Assim, cumpre o Senhor as coisas que Ele falou pelos santos profetas: “Circundarei teu coração, e o coração de teus filhos, para que ames o Senhor teu Deus de todo teu coração e de toda tua alma” (Dt 30.6).
Diz ainda Wesley: “Purifiquem-nos a nós mesmos de toda imperfeição da carne e do espírito, aperfeiçoando a santidade no temor de Deus”.
Ele conclui: “Uma coisa façamos: esquecendo as coisas que
ficaram para trás, e avançando para as que estão adiante, corramos em direção
ao alvo do prêmio de nossa alta vocação de Deus em Cristo Jesus, clamando a Ele
dia e noite, até que também sejamos transferidos do jugo da corrupção para a
gloriosa liberdade dos filhos de Deus”.[6]

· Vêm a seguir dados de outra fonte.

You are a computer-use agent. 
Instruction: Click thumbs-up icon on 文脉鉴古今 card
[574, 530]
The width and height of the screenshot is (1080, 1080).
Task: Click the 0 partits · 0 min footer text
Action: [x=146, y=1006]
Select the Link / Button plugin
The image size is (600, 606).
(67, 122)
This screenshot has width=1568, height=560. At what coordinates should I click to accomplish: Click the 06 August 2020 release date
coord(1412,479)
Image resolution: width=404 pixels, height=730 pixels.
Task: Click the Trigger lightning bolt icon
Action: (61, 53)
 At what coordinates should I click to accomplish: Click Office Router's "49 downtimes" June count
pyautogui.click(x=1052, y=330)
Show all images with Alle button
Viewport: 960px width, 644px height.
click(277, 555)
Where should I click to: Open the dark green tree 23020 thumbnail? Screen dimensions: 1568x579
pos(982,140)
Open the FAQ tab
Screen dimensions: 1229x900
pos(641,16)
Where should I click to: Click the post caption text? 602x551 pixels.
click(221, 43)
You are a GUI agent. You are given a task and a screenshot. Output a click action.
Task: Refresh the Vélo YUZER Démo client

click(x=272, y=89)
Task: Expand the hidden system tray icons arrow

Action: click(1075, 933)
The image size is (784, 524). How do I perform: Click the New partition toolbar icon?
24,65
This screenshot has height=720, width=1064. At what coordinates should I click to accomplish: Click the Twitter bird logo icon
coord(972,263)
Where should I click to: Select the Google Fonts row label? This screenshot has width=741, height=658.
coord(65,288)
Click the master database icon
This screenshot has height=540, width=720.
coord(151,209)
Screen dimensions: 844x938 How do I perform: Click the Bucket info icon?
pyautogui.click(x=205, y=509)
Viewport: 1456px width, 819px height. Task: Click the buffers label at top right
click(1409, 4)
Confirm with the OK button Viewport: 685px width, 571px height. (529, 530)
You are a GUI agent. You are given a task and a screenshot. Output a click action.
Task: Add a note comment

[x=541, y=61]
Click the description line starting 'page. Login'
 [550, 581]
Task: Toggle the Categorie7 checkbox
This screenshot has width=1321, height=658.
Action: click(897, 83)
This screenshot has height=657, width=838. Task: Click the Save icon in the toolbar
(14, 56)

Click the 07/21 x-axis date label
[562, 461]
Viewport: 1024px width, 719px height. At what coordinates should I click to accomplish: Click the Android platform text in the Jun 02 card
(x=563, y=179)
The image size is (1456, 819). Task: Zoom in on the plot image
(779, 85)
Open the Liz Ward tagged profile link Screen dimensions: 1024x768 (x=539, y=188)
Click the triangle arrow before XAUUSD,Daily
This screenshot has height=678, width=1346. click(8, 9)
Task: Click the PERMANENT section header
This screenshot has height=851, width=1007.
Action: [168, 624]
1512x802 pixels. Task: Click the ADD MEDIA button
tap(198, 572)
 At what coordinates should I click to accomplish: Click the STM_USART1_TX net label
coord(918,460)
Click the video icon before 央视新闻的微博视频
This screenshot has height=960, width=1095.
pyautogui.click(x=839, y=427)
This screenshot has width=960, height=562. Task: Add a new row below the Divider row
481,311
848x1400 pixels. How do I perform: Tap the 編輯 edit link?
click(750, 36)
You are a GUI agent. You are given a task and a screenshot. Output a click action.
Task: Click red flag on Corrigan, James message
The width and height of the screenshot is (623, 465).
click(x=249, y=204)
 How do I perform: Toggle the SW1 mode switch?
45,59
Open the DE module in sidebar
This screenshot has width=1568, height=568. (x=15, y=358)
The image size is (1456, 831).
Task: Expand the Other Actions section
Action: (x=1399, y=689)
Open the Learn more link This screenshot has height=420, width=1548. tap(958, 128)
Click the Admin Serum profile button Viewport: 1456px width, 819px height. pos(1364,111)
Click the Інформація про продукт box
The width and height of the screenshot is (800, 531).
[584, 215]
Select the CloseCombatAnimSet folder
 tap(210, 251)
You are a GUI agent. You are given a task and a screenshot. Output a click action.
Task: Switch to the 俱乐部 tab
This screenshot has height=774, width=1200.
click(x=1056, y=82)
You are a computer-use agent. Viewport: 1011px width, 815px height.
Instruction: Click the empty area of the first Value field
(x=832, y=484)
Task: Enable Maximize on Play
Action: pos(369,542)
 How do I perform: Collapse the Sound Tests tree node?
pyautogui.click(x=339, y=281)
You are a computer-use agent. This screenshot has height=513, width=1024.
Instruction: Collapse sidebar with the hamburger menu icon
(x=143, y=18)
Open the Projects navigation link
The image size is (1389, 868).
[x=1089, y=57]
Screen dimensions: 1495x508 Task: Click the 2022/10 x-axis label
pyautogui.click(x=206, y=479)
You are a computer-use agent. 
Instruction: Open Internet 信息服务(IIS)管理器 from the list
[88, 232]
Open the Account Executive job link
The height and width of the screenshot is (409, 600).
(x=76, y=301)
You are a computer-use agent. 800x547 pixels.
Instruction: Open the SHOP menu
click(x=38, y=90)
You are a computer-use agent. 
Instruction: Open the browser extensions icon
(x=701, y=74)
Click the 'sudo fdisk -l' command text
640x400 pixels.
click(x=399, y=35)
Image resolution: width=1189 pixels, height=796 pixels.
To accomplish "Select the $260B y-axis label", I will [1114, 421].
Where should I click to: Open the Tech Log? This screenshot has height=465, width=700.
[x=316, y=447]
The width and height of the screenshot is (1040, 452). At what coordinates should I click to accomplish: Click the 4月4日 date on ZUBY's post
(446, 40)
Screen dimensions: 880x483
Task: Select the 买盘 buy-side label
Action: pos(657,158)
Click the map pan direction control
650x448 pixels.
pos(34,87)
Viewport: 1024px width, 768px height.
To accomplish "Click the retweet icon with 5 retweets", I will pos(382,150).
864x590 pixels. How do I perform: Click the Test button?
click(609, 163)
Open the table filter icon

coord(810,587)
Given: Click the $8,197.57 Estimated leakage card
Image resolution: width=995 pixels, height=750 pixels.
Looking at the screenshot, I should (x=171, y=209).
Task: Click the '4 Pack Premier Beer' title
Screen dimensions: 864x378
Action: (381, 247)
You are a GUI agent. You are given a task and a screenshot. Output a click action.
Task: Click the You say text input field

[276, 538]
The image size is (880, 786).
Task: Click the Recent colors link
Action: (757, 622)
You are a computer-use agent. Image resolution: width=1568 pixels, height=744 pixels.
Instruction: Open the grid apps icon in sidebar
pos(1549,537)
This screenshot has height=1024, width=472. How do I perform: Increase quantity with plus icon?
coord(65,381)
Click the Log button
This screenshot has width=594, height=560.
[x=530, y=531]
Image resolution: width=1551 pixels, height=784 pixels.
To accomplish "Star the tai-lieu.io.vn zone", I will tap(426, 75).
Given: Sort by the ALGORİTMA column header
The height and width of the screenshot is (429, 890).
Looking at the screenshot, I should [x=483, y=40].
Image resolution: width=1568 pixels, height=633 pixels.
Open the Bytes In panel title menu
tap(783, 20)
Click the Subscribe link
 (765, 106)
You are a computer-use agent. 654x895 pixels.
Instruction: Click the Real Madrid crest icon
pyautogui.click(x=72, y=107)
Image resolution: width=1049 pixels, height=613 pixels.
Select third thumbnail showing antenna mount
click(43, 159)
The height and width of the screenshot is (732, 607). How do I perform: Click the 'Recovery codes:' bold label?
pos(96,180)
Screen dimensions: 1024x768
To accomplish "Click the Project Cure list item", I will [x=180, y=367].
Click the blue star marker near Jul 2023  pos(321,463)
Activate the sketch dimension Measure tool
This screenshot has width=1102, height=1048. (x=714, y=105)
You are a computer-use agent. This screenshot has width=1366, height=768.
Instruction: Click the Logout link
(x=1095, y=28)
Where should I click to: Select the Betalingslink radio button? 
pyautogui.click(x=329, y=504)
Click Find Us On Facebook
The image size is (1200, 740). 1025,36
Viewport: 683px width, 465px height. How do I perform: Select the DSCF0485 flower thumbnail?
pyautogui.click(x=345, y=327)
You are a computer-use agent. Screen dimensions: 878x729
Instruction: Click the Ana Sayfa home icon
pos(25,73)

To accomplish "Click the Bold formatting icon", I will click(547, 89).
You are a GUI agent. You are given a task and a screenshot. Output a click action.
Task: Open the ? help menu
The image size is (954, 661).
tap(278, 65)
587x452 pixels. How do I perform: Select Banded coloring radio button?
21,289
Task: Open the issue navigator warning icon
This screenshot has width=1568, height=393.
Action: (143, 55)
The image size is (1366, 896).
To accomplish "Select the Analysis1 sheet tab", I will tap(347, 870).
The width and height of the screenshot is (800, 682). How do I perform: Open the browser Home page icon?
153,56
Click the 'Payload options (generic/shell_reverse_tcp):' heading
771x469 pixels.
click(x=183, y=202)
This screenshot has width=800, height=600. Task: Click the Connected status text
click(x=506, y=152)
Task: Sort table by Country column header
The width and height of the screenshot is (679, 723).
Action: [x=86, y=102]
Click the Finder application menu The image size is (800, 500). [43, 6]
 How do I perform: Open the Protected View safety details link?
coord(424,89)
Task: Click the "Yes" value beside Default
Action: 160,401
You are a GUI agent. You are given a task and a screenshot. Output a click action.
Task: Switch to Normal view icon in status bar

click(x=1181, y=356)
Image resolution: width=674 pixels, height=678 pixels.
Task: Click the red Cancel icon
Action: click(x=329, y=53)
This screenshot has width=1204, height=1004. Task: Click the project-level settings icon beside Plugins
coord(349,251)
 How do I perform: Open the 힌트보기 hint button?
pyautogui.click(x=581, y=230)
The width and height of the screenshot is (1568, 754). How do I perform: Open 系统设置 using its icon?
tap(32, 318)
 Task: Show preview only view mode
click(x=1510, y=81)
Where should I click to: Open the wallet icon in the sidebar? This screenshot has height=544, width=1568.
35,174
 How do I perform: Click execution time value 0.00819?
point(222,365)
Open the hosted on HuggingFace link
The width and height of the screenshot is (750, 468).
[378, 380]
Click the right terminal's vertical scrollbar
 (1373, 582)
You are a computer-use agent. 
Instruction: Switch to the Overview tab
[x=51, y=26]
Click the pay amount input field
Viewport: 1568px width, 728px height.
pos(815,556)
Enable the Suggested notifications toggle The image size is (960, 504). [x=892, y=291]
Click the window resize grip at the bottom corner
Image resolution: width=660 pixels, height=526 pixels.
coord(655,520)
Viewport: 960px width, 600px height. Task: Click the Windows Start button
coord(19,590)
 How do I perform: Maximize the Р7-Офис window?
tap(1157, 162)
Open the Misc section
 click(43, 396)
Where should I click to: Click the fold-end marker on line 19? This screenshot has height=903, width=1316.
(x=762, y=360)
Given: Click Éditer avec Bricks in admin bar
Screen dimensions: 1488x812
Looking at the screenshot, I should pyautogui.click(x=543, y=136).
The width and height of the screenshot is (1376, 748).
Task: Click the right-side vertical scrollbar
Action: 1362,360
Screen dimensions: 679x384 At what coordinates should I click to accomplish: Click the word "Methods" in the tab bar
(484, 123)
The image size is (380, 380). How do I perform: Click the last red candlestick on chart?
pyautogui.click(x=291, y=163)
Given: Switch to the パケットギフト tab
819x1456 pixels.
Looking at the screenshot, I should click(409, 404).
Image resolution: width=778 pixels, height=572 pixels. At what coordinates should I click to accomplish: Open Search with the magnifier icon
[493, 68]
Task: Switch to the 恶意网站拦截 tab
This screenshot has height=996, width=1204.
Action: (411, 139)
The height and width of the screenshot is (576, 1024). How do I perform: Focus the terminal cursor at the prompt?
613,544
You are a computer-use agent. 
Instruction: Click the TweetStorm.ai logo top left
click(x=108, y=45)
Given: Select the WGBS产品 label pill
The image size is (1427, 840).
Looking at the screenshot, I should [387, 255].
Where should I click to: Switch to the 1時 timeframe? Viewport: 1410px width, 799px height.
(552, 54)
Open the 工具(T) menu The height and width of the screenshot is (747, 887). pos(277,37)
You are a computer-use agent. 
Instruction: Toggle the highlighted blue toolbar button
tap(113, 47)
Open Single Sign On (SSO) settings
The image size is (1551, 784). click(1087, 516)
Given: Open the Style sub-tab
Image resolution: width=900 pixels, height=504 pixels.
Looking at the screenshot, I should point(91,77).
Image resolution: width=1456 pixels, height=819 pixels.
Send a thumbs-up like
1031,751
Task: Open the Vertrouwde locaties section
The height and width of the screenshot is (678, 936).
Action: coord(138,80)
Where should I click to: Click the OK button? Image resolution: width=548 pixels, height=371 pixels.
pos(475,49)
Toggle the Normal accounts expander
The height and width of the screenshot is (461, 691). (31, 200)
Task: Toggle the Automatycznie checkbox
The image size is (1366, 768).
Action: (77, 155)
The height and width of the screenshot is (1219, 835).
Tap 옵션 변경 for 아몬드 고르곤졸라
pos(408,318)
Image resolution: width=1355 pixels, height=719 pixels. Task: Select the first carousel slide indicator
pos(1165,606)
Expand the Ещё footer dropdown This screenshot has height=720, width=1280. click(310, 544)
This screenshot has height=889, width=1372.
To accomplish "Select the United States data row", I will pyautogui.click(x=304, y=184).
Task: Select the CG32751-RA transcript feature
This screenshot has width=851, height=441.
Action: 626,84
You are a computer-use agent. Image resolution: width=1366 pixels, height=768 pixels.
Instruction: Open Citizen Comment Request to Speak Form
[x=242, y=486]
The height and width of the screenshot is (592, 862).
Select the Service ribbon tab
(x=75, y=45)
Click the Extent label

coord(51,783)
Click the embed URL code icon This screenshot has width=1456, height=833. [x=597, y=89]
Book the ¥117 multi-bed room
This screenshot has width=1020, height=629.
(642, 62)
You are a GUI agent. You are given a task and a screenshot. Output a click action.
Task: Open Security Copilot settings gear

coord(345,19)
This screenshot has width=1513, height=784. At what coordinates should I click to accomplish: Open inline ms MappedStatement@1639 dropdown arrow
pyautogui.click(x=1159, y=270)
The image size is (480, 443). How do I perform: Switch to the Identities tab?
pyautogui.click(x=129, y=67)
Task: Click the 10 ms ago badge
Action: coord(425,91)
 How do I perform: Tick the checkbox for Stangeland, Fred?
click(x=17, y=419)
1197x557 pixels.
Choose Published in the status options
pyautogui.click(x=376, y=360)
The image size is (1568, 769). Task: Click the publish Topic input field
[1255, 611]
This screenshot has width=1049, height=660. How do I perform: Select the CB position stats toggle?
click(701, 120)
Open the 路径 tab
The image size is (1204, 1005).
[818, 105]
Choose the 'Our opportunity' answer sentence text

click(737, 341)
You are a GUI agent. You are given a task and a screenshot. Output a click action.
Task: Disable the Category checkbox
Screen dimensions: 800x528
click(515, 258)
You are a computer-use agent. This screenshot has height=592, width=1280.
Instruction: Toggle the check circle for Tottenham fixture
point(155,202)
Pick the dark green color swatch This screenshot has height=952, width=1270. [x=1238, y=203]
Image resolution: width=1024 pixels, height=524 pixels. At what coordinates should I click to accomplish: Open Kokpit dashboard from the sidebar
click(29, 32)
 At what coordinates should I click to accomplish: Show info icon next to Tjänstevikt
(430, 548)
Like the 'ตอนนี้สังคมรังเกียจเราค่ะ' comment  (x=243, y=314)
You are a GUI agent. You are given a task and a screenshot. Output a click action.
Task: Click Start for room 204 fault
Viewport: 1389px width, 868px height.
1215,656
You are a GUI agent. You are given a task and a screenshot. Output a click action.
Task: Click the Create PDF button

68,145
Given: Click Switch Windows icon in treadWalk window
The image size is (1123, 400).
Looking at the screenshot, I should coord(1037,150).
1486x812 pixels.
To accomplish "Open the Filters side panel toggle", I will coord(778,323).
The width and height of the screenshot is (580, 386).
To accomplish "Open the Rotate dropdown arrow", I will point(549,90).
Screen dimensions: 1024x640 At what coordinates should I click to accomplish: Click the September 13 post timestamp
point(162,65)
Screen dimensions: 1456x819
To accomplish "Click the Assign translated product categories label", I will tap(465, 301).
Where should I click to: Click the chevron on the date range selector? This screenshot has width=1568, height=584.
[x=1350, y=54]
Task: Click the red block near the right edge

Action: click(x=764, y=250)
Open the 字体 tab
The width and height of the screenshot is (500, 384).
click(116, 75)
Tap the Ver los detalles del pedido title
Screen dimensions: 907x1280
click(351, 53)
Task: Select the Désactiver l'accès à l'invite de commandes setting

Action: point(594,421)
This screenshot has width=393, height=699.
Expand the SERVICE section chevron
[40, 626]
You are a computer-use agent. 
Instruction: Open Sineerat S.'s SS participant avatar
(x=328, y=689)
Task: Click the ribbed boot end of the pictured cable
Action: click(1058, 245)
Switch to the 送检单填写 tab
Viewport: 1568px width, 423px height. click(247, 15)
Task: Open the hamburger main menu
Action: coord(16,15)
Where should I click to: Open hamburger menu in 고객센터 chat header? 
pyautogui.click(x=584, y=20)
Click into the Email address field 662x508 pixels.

[1] Estude todo o sermão em Sermões de Wesley, volume 2, entre as páginas 460 e 471. WESLEY, Sermões de Wesley. Tradutor Nicodemus Nunes. São Paulo: Imprensa metodista, 1953.
[2] Verifique este estudo em Sermões de Wesley, volume I, entre as páginas 257 e 271. WESLEY, Sermões de Wesley. Tradutor Nicodemus Nunes. São Paulo: Imprensa metodista, 1953.
[3] A totalidade deste estudo está em Sermões de Wesley, volume 2, entre as páginas 402 e 418. WESLEY, Sermões de Wesley. Tradutor Nicodemus Nunes. São Paulo: Imprensa metodista, 1953.
[4] Verifique todo este estudo em Sermões de Wesley, volume 2, entre as páginas 442 e 454. WESLEY, Sermões de Wesley. Tradutor Nicodemus Nunes. São Paulo: Imprensa metodista, 1953.
[5] Para um melhor entendimento, leia todo sermão em Sermões de Wesley, volume I, entre as páginas 350 e 362. WESLEY, Sermões de Wesley. Tradutor Nicodemus Nunes. São Paulo: Imprensa metodista, 1953.
[6] A mensagem completa, pode ser encontrada em Sermões
de Wesley , volume 2, entre as páginas 281 e 302. WESLEY, Sermões de Wesley. Tradutor
Nicodemus Nunes. São Paulo: Imprensa metodista, 1953.